**Job:** Transcribe the lines below without any changes.

____ Recorded information

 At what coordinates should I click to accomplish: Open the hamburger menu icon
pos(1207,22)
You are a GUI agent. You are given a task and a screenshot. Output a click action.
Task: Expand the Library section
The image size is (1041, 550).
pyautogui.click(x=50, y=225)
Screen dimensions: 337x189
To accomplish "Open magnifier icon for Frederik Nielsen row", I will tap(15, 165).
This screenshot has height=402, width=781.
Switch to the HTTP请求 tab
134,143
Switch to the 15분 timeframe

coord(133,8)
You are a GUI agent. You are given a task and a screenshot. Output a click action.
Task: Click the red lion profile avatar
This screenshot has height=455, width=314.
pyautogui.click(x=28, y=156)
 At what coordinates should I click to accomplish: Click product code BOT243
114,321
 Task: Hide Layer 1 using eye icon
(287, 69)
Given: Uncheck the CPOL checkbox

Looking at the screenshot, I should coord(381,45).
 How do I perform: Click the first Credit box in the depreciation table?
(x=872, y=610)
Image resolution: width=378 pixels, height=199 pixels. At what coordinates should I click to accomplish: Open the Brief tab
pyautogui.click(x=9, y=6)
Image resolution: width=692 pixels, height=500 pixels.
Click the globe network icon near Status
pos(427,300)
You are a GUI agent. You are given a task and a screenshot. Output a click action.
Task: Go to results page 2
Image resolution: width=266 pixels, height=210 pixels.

________

**Answer to the exercise:**
 At what coordinates should I click to accomplish: Open the hamburger menu icon
pos(1207,22)
You are a GUI agent. You are given a task and a screenshot. Output a click action.
Task: Expand the Library section
The image size is (1041, 550).
pyautogui.click(x=50, y=225)
Screen dimensions: 337x189
To accomplish "Open magnifier icon for Frederik Nielsen row", I will tap(15, 165).
This screenshot has height=402, width=781.
Switch to the HTTP请求 tab
134,143
Switch to the 15분 timeframe

coord(133,8)
You are a GUI agent. You are given a task and a screenshot. Output a click action.
Task: Click the red lion profile avatar
This screenshot has height=455, width=314.
pyautogui.click(x=28, y=156)
 At what coordinates should I click to accomplish: Click product code BOT243
114,321
 Task: Hide Layer 1 using eye icon
(287, 69)
Given: Uncheck the CPOL checkbox

Looking at the screenshot, I should coord(381,45).
 How do I perform: Click the first Credit box in the depreciation table?
(x=872, y=610)
Image resolution: width=378 pixels, height=199 pixels. At what coordinates should I click to accomplish: Open the Brief tab
pyautogui.click(x=9, y=6)
Image resolution: width=692 pixels, height=500 pixels.
Click the globe network icon near Status
pos(427,300)
You are a GUI agent. You are given a task and a screenshot. Output a click action.
Task: Go to results page 2
Image resolution: width=266 pixels, height=210 pixels.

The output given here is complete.